== Segment start ==

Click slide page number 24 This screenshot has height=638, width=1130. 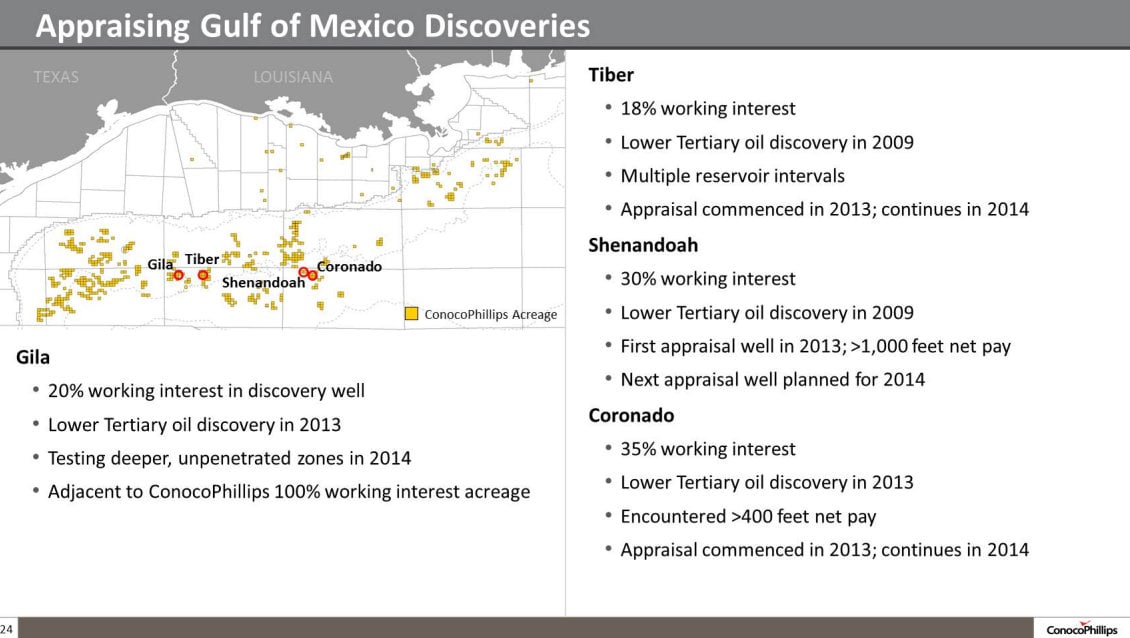click(x=8, y=629)
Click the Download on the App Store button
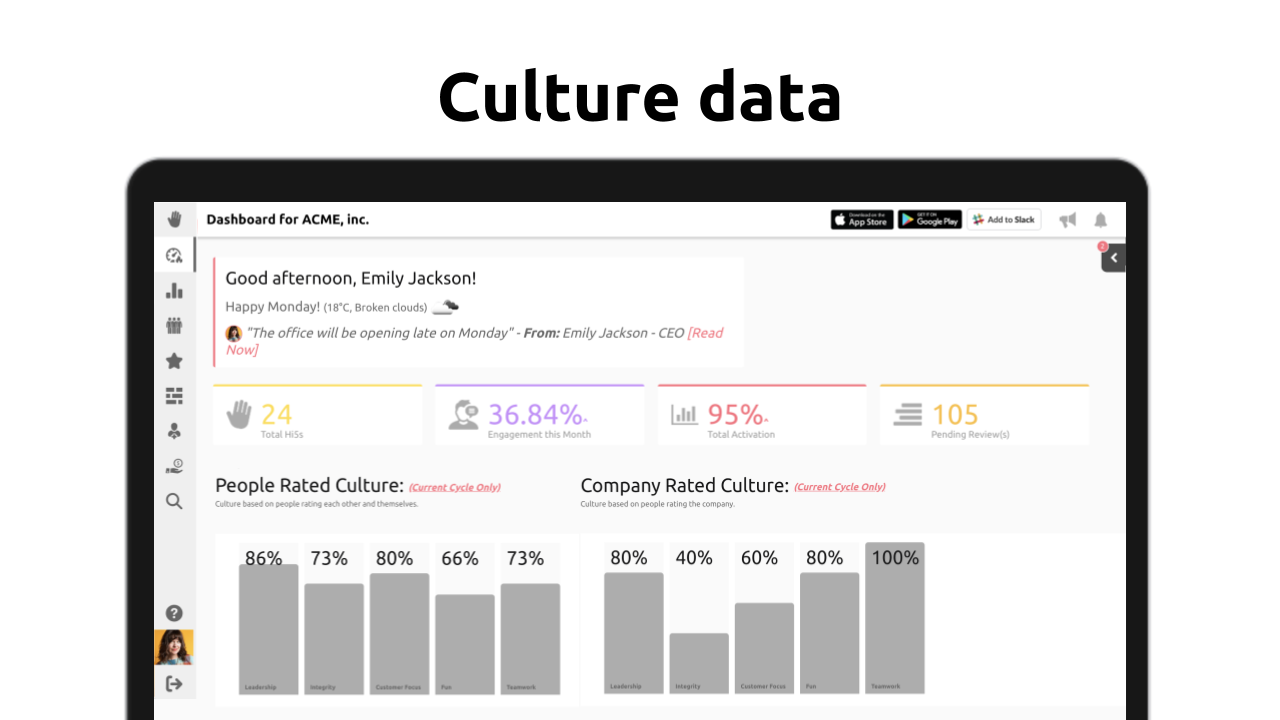Screen dimensions: 1280x720 click(861, 220)
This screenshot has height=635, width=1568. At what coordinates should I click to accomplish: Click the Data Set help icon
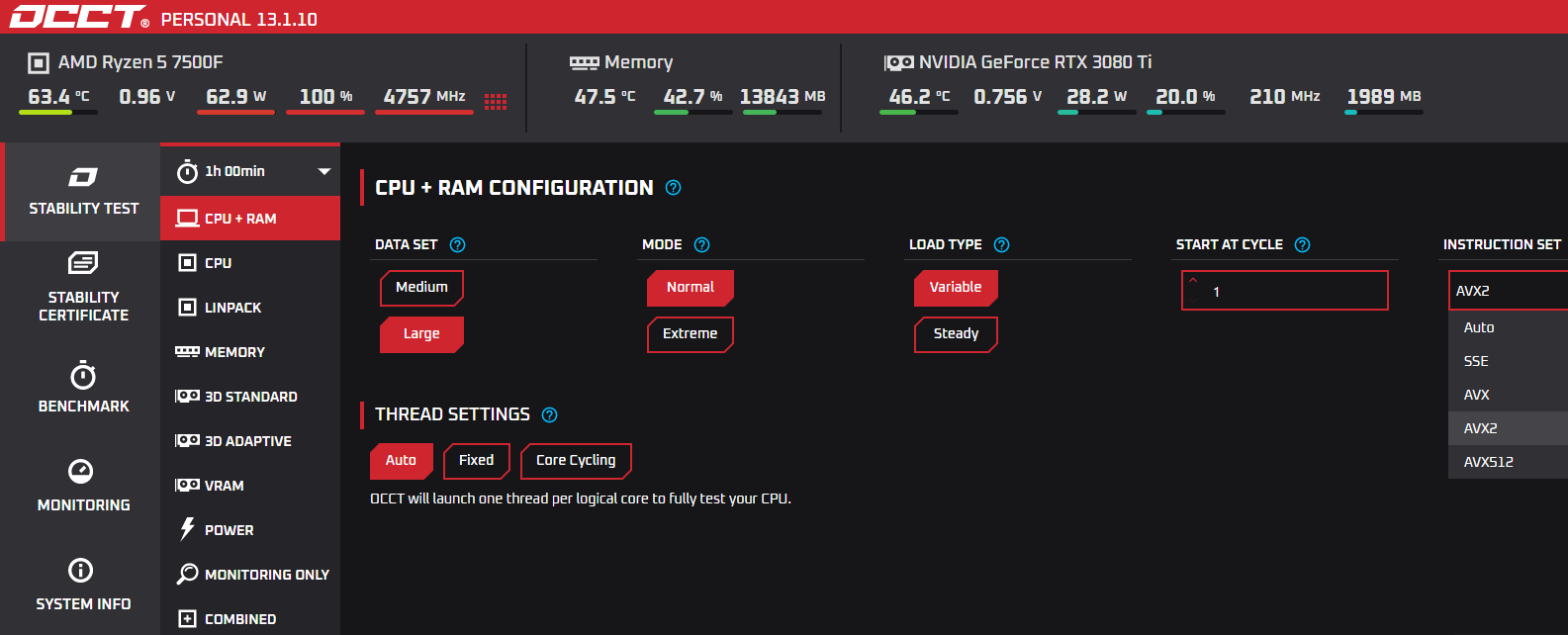click(x=457, y=245)
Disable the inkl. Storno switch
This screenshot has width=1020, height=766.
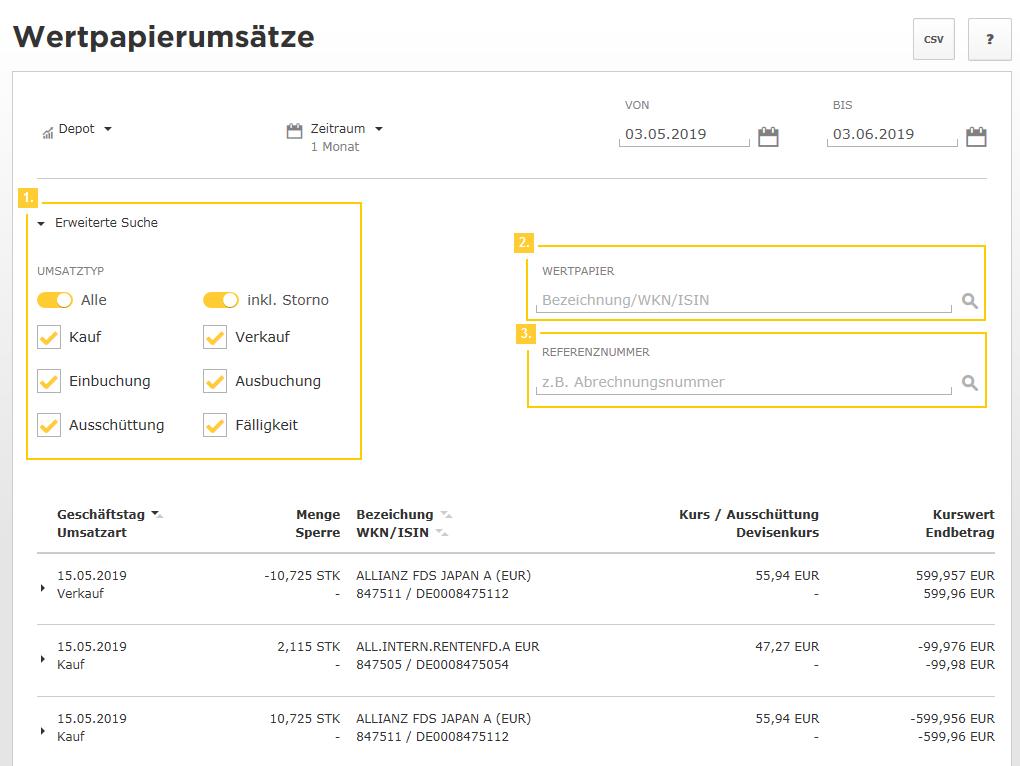(221, 300)
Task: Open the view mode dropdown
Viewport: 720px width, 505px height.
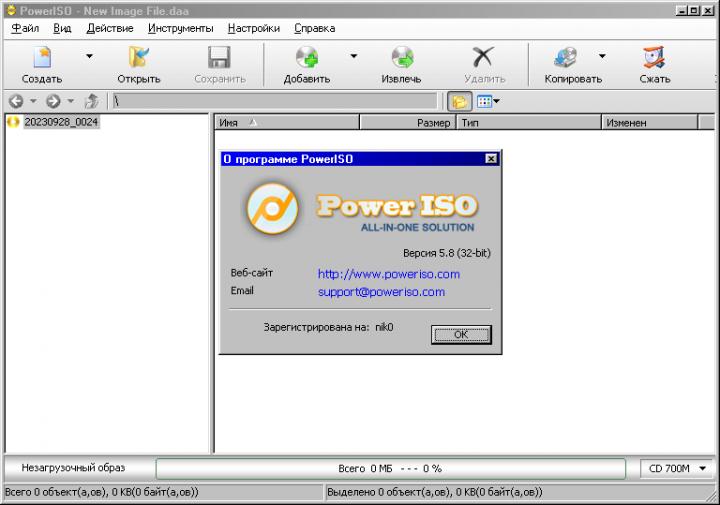Action: coord(497,101)
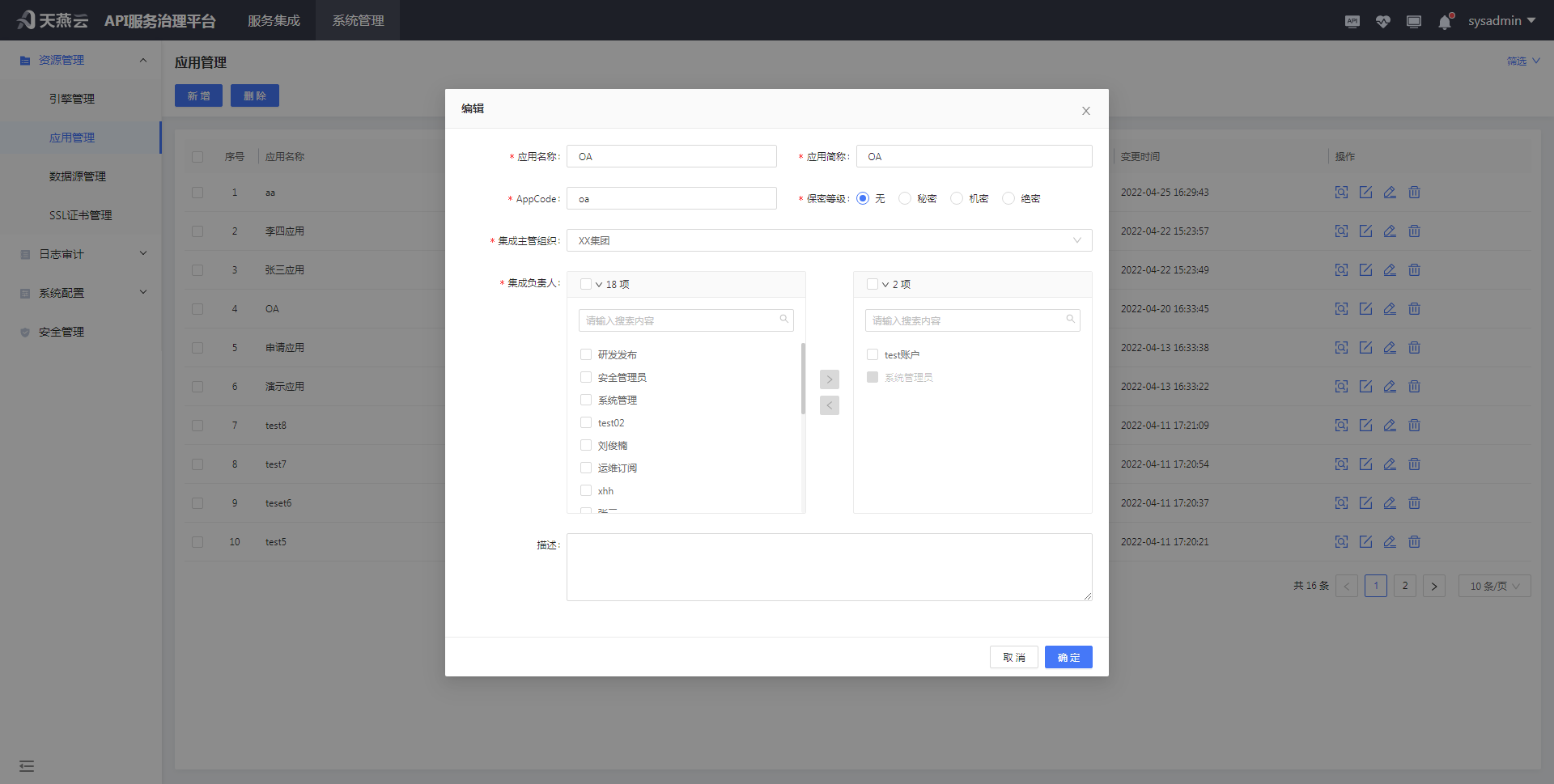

== Segment end ==

WORK TASK: In the copy, leave out all pictures, and retype exactly each line from the one with "Click the Download on the App Store button" through the last line of the entries.

TASK RESULT:
Click the Download on the App Store button
Screen dimensions: 1280x720 click(861, 220)
This screenshot has height=635, width=1568. At what coordinates should I click to accomplish: Click the Data Set help icon
click(x=457, y=245)
Disable the inkl. Storno switch
This screenshot has width=1020, height=766.
(221, 300)
Task: Open the view mode dropdown
Viewport: 720px width, 505px height.
Action: coord(497,101)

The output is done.